One such discussion titled “Can Words Mend A Broken Heart?” was led by Lorraine Sithole. Relebone Rirhandzu eAfrika, author of Broken Porcelain; Glynis Horning, who wrote Waterboy: Making Sense of My Son’s Suicide; and Paula Marais, author of A Nuclear Family: A Novel of Mental Illness, Marriage and Murder opened up to attendees about putting words to tragedy.
The session, which was an hour long, delved deep into the loss a mother feels after losing her child to suicide and the struggles associated with living with mental health challenges.
The women, whose books all explore mental health issues, shared their personal experiences of living through depression and coming to terms with grief.
In writing her story and working on the characters in her book, Paula Marais said that when a family loses a child to suicide there is a break in the nuclear-family setting.
"When something like this happens, there's a break in the family – a before and an after. The whole family changes. Albert, who is a young boy who takes his own life, must have been down a trajectory otherwise he wouldn't have done what he did. Alice, who is the mother, then starts doubting herself and asking what she did wrong not to see what her son was going through."
As a mother who has lost her son to suicide, Glynis Horning weighed in on the conversation, saying there was always a sadness to the loss the family had suffered, but that remembering her son as he was before he took his life was important for her.
"There's always this sadness. He was a kind, loving, beautiful boy who excelled academically. Everything was lined up for this boy, and it is vital for us to remember him as he was before," she said.
Relebone Rirhandzu eAfrika said growing up there was always something in her that felt different.
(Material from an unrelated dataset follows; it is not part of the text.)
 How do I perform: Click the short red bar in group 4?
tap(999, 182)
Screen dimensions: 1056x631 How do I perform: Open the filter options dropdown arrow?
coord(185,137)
"I would always ask my friends if they thought about death a lot. When I look back, I felt like death was a part of me because of the family members we lost when I was young. Children don't always interpret what happens around them," she said.
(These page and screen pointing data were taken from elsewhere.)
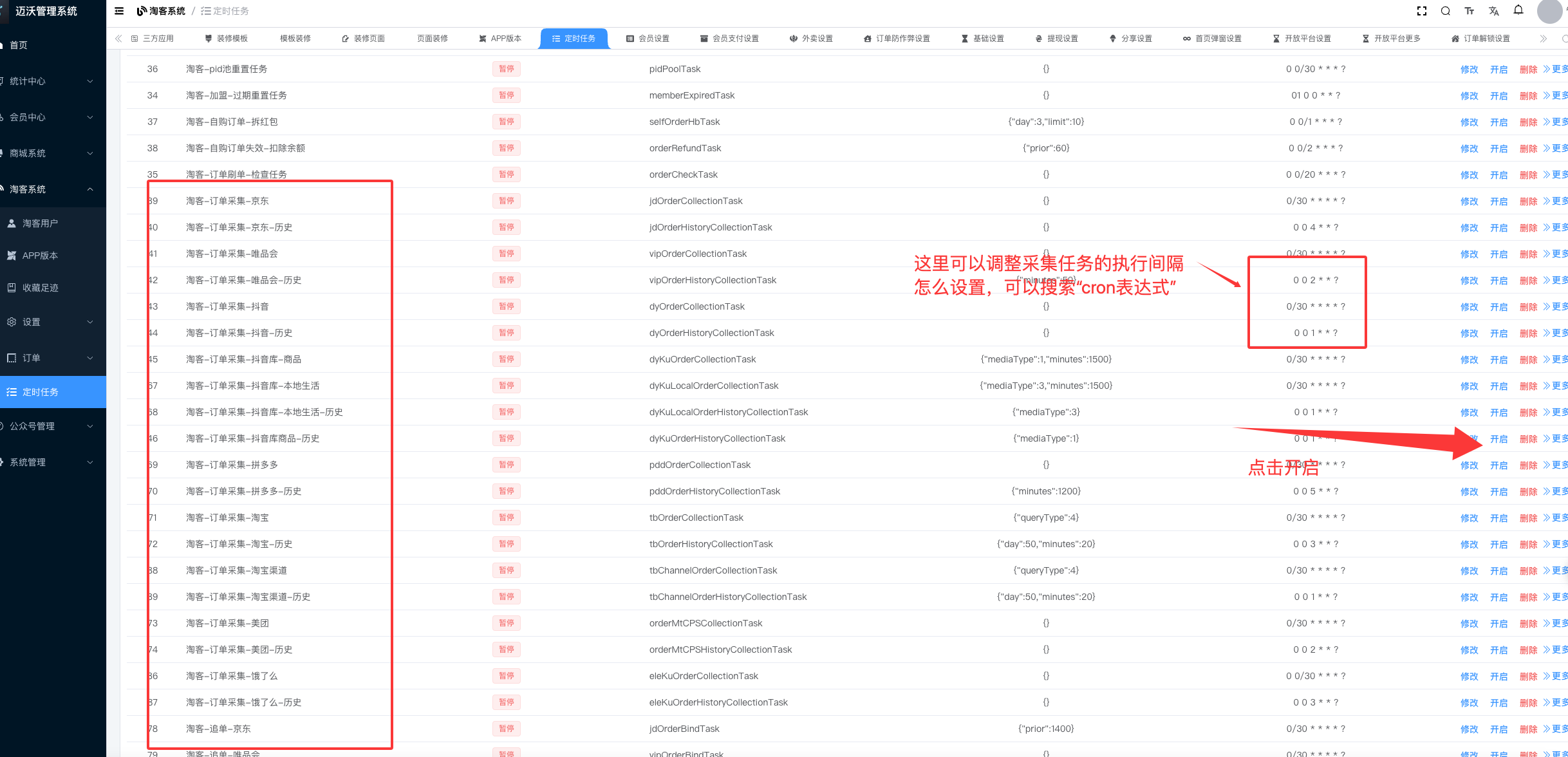Collapse sidebar with the hamburger icon
Image resolution: width=1568 pixels, height=757 pixels.
(x=119, y=11)
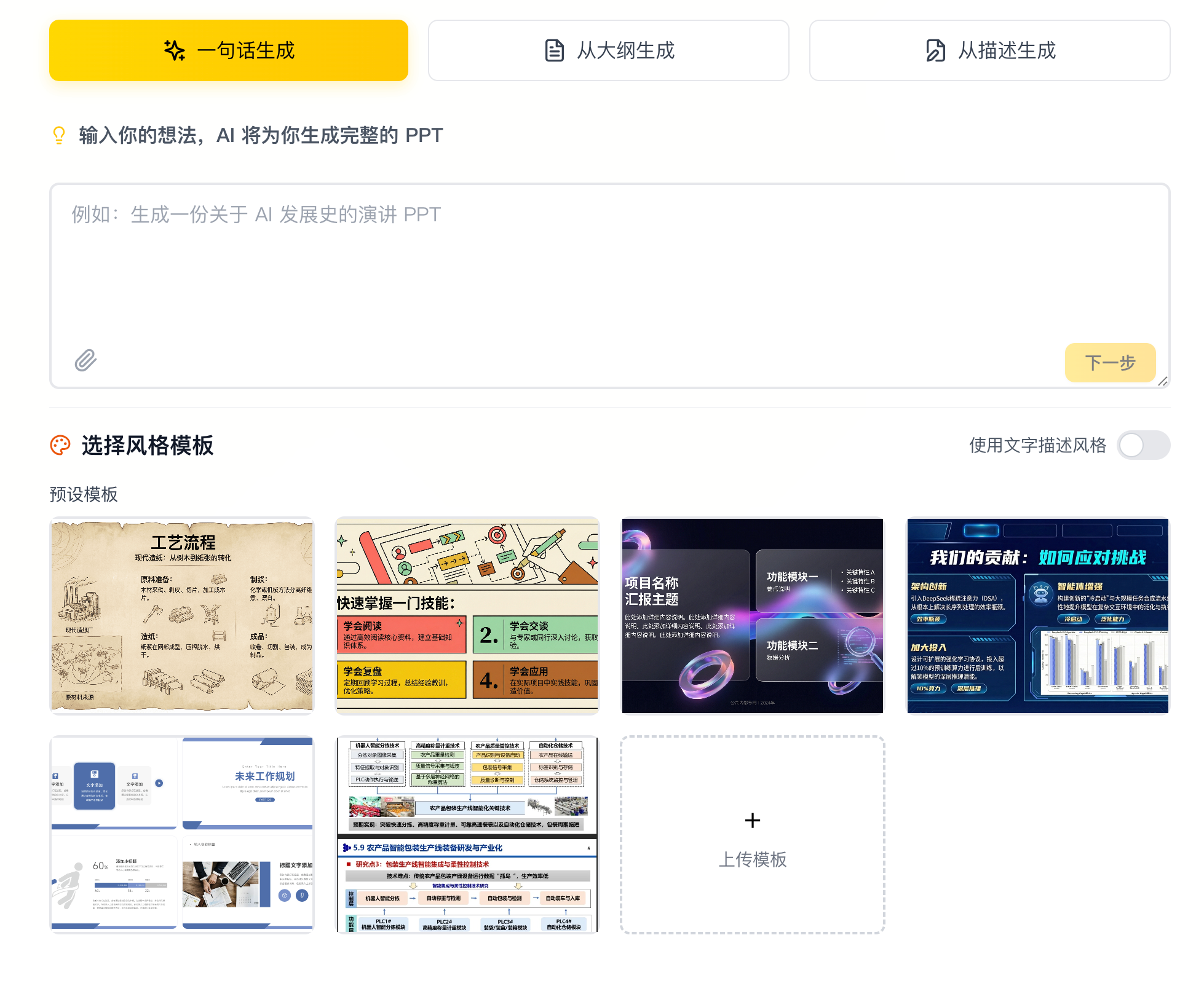Click the document icon on 从大纲生成
This screenshot has height=1002, width=1204.
point(554,50)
On the question of who supports parents along their journey of loss, Horning said the support they had received as a family had been extraordinary.
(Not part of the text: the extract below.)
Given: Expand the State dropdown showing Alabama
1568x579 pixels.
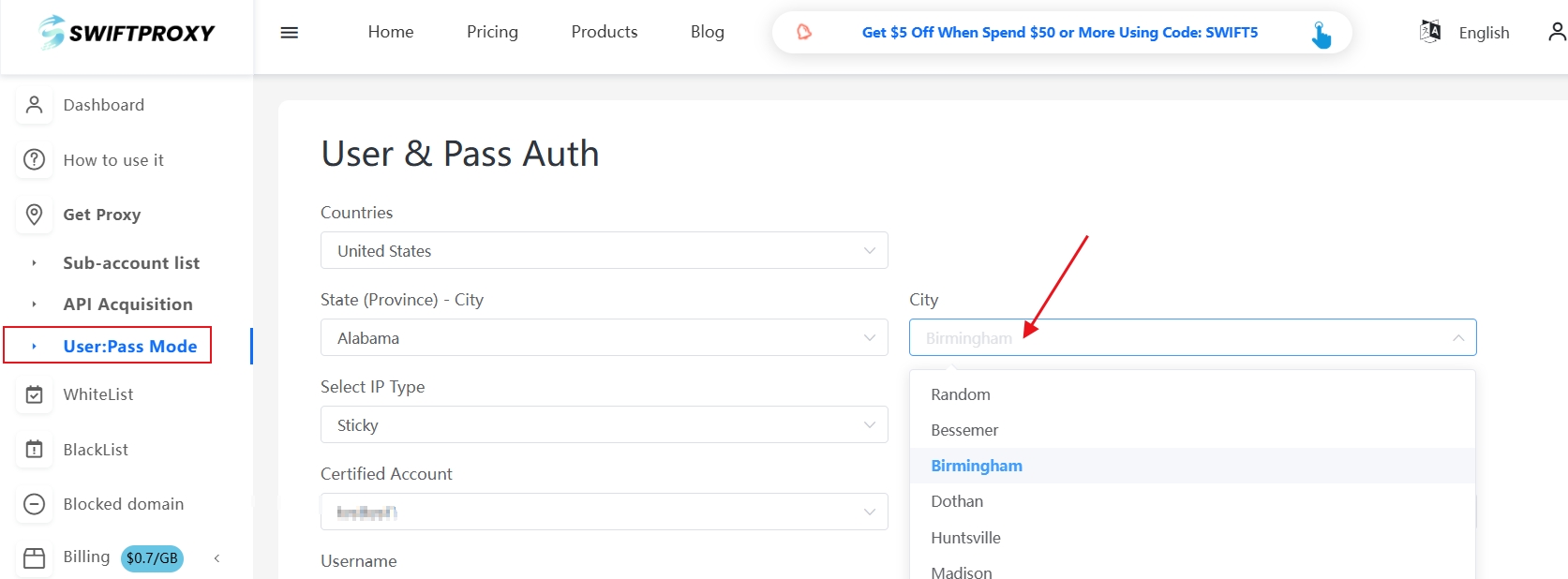Looking at the screenshot, I should click(x=604, y=338).
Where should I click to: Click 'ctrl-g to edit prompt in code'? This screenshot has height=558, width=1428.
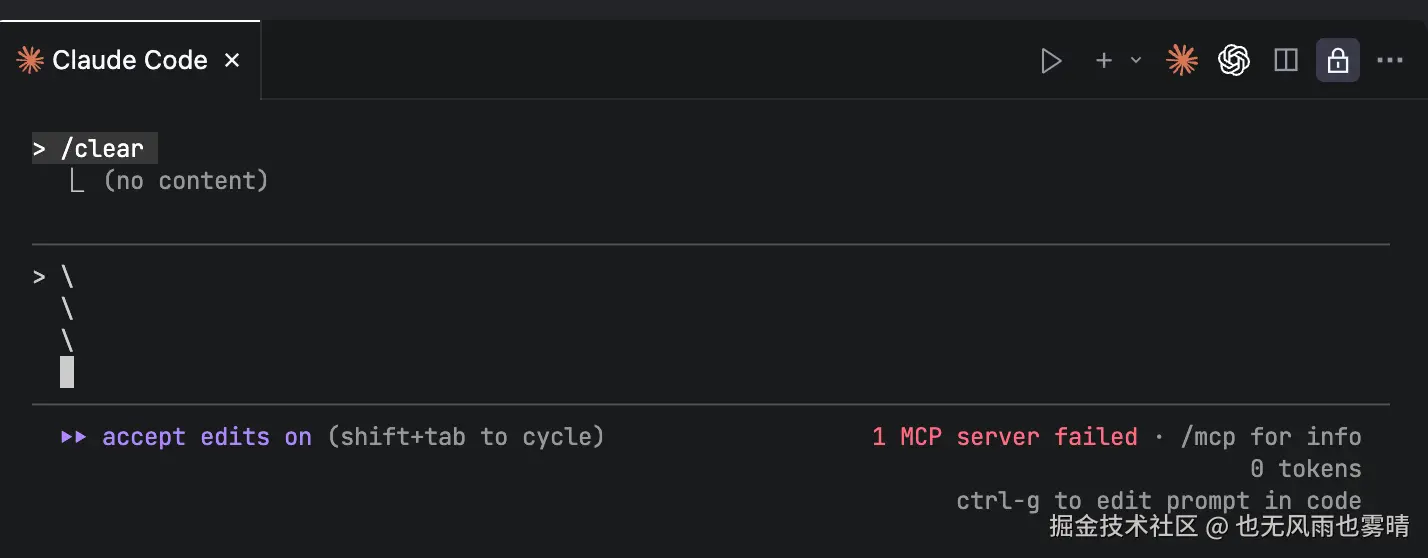(x=1158, y=501)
"A friend of mine who is a counsellor would come back to me with her perspective. A friend of mine who was a teacher would also be a good ear and offer perspectives on how to help my son deal with his depression. It is very difficult to be isolated in that loss," she said.
Rirhandzu eAfrika, whose book explores her journey of dealing with depression, said it was important in most instances to be heard and seen by those around you.
"When I was growing up, I didn't know what kind of support I needed. We were all going through it by taking it one day at a time. In the beginning, it was tough for my mother, but she's understanding right now because she's seen the mental breakdown.
“She's able to help a lot better because I am able to articulate myself. She's learning more to listen to me and to help wherever she can. I always tell my friends and family to speak my love language.
“Speaking someone's love language is a lot more comforting than we realise. The only way we can find a rhythm that has meaning is if our parents can deal with their own mental health issues," she said.
Horning spoke about how Spencer, her son, had received all the help they could possibly get him as someone who had been diagnosed with depression.
"He had a lot of fatigue and was put on medication. The help we got him was seeing a psychologist and psychiatrists. We've always been open and non-judgemental as a family," she said.
On how to deal with loss and mental health issues, the authors said that speaking up more and putting psychological well-being front and centre is what needs to be done.
"We need to reassess how family dynamics work. We are a different set of individuals. We need to see children as a gift. There has to be a way where we say: ‘We are all equal and there's mutual respect and love’," said Rirhandzu eAfrika.
According to Marais, there isn't always a visible sign.
"There isn't a sign around your face or neck. We need to talk more about mental health and destigmatise. We need to get it on the front lines," she said.
Horning concluded by saying that a mental health illness that was undiagnosed was both dangerous and scary.
"Destigmatising mental health is the only way we can get through it. There is nothing more scary than unmedicated depression. Medication must certainly be considered," she said.